TASK INSTRUCTIONS: Rewrite the listing from its first line through the line containing "help (102, 2355)" as a numbered list, leaving out any blank lines.
------------------------
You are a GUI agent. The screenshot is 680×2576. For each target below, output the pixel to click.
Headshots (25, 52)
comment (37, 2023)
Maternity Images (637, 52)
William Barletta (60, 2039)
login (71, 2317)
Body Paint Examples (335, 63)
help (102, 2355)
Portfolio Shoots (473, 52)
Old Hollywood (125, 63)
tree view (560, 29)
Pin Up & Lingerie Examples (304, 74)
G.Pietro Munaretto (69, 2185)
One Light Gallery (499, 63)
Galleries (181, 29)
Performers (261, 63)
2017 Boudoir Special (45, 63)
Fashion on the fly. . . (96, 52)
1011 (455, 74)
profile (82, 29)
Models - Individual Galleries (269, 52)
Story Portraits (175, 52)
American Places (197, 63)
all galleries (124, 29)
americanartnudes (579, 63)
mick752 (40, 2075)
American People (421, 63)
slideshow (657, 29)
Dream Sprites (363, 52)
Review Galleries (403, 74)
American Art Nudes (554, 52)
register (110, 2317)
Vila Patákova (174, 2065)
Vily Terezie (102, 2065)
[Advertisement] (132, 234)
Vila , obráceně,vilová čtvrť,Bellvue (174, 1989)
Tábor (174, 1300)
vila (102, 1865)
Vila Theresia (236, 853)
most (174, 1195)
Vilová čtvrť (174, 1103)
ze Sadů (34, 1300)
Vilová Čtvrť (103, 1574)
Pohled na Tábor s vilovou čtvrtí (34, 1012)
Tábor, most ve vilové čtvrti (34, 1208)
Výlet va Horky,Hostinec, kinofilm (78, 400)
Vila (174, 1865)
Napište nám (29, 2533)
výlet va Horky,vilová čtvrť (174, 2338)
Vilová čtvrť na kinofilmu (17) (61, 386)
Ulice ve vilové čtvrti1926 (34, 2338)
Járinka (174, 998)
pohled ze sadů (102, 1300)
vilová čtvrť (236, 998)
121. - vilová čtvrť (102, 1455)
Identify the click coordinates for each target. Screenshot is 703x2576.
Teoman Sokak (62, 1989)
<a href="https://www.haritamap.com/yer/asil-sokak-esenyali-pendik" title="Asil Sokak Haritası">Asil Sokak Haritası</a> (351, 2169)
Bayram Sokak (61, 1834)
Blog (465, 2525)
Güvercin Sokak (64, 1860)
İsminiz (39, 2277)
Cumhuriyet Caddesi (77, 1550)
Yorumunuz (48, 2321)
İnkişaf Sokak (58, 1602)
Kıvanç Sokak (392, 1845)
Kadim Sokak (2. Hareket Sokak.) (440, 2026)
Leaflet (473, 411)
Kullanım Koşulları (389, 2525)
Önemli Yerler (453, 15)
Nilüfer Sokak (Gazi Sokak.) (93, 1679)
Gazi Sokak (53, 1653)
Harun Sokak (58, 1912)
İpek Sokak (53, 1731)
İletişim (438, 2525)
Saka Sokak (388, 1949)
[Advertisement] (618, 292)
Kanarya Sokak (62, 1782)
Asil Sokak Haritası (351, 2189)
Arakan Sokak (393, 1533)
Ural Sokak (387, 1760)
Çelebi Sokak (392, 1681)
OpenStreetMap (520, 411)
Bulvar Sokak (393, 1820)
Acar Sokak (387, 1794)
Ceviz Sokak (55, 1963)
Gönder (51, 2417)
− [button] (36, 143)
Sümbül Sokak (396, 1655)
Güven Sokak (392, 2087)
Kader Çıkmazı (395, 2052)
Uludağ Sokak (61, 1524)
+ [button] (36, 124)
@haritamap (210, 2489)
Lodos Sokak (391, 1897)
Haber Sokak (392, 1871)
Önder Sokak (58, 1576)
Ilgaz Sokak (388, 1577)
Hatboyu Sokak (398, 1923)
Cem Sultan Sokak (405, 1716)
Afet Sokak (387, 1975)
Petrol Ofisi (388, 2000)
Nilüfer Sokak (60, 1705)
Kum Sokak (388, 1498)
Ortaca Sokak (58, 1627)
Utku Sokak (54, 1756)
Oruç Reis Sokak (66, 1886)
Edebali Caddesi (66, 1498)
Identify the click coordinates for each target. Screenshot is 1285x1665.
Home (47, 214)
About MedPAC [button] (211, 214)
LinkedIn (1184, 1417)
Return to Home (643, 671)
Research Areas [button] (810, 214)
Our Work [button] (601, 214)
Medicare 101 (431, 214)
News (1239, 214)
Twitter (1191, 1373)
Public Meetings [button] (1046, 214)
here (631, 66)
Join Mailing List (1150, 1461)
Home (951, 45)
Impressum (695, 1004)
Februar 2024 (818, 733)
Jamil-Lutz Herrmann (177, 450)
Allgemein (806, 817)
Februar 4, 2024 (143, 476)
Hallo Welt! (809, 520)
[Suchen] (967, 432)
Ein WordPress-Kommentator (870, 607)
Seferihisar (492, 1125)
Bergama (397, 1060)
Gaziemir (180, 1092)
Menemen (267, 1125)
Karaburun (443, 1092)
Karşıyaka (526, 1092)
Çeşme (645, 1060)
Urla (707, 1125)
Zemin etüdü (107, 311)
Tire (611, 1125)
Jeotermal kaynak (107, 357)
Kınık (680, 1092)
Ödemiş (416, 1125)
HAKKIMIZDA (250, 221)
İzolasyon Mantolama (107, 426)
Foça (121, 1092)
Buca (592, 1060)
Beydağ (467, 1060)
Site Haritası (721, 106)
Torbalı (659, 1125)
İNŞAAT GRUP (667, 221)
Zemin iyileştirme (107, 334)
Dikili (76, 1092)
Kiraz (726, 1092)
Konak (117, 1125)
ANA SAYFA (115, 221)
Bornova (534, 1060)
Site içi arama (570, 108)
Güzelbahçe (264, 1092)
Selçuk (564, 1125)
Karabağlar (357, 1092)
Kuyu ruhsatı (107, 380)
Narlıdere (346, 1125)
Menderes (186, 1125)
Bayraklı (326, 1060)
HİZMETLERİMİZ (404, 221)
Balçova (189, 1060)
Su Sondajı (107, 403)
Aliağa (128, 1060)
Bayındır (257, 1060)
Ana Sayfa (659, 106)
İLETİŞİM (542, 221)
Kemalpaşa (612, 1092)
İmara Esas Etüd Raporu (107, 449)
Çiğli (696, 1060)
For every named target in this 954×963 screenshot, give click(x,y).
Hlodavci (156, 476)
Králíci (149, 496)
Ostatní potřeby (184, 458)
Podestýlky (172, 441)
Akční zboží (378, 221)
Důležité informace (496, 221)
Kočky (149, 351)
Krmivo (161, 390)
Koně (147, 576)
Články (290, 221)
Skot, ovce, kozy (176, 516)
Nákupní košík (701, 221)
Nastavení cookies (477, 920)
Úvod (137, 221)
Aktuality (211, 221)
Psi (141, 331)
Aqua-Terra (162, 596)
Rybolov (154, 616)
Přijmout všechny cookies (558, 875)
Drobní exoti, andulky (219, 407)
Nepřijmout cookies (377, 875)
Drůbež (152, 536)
------------------------
ANSWER TO THIS EXERCISE:
1. You are a GUI agent. The screenshot is 680×2576. For each target below, output the pixel to click.
2. Headshots (25, 52)
3. comment (37, 2023)
4. Maternity Images (637, 52)
5. William Barletta (60, 2039)
6. login (71, 2317)
7. Body Paint Examples (335, 63)
8. help (102, 2355)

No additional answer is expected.